Basically, picture holding the car at 4500rpm, 30% throttle with say a 25% load, while watching one laptop monitoring the stock ECU for fuel trims and timing advance while the second laptop has the Emanage software open with all the maps out with a map trace going on along with the superflow dyno display outside the window with a/f being shown, oil temp, boost pressure, (And just about any variable we wish to monitor) etc

Now take that one sample rpm and load and multiply that into various points along the way. That really allows us to not focus on hitting a tree while we are trying to monitor these things on the street.

On the street, we pretty much log and then review afterwards to be sure all lines up accordingly.

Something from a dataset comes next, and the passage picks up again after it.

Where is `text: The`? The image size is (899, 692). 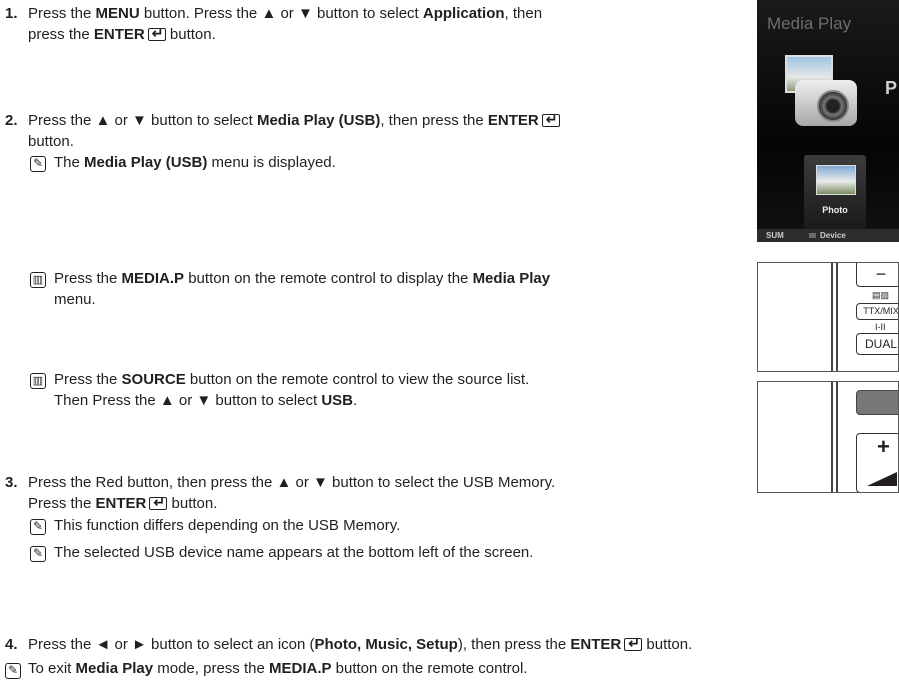 text: The is located at coordinates (70, 162).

The dyno we use is a Superflow unit housed in a location that has a 36,000cfm 3 foot diameter "wind pipe" that pretty much buffets the car like it's on the highway and will cool a 200* car down below the digital coolant display in a couple minutes if you shut the car off and leave it on.

As the owner says "if it aint bolted down, it's out the door once that fan starts". LOL

As for comparison and correction factors - I'm very very suspect of correction factors as most are centered on naturally aspirated cars and can't take "created atmosphere" and all the variables that go along with it into account in a forced induction vehicle. I normally watch the correction factor and if it's anything outside of a .9 or 1.1 max, I use uncorrected numbers and report the conditions at the time of the test.

The correction factor I was talking about in this particular instance was the *calibration* of the dyno and not a correction. Basically it takes a real world twisting force or torque and then uses a reference arm to calibrate. I guess the best way *I* can explain it is like taking a bathroom scale and adjusting it minus 10lbs. It says you are lighter even though you know better but you can still diet and see that you lost 5 lbs - it would just be off relatively speaking from the true weight. That was the situation here. The dyno was and always is incredibly consistent from run to run.

Hope that explains things better.

Oh and for reference we use the Nology Laptop Dyno for street testing and have found it within 5hp of the dyno 99% of the time.